While I do want ULA to be assigned over DHCP so that I can get a nice static address, I don't want GUA to be assigned over DHCPv6 because the suffix is static, not private like it is with SLAAC using RA, and it ends up being used as my public facing ipv6 address.
Depends on the client but also on the router sending RA.
Their is a standard since 2018? to embed nameserver info in the RA and all modern OS I'm aware understand that.
I'm not sure if the default config of odhcpv6 is sending this info because I'm using dnsmasq full or bird in other setups....
May I ask you about the issue of using gua? I would consider myself as privacy concerned too but I or we have much länger issues then a unique global address. Because in to end it's your ISP contract and they know about the destination on the /56 anyway. In the end I get blamed and it does not matter who on my network die something....
And I like the p2p connectivity so I prefer the gua.
On Linux you can modify the preference of source address selection. So your client would choose the ULA and your router needs to do I.e. NPT.
I would like to get your feedback if it answer some of your questions and if it helped you somehow.
Edit ps. Afaik you can only with i.e. bird install a filter on the routes which got used to craft RA i.e. which prefix is communicated to the client as a prefix to choose an address from..
Indeed it doesn't matter from the perspective of whether I'll get blamed for something that happens using this IP.
That's not what bothers me though, I don't want a specific device to always get the (public prefix)::54a address. I'd rather it gets the SLAAC address, which changes from time to time.

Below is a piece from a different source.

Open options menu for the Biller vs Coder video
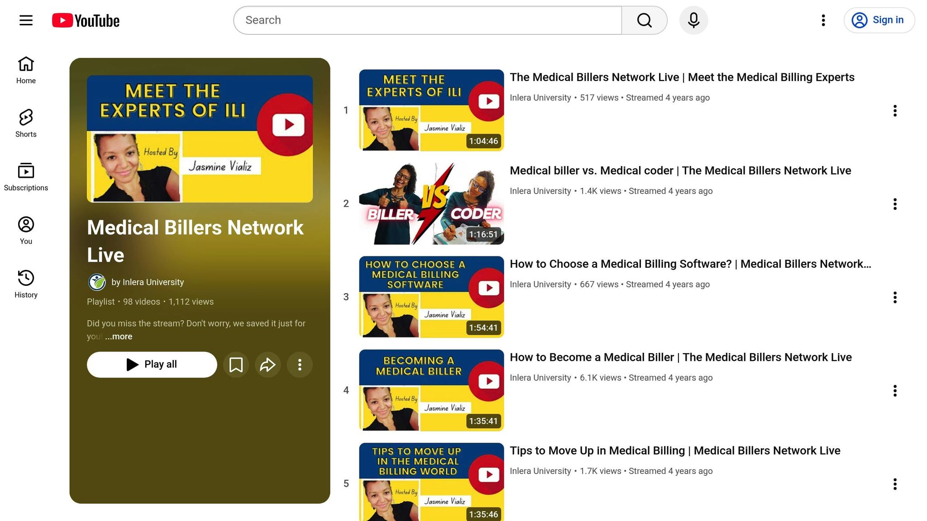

Also I would prefer if it can be done on the router side to cover all devices, after all If I wanted to do it on the endpoint side, I could set up the ula static for each device
I understand you. But you have it some kind of up side down.
The decision to be more privacy focused lays with the client.
I only know Linux and Android:
On Linux with i.e. Network-Manager or systemd-networkblubberdifoo you can choose to prefer privacy. So your client generates random mac and prefers these slaac addresses over dhcpv6. a client can even ignore dhcpv6 at all. you can also configure your router to send better RA info about if a client should or need to request and bother the dhcpv6 server.
andoird: it does not support dhcpv6 at all. I for myself choose to use the hardware mac at home and the auto random mac at all other wifi
But again regarding RA and DHCPv6: If you do not need DHCPv6, then just set the RA flags accordingly.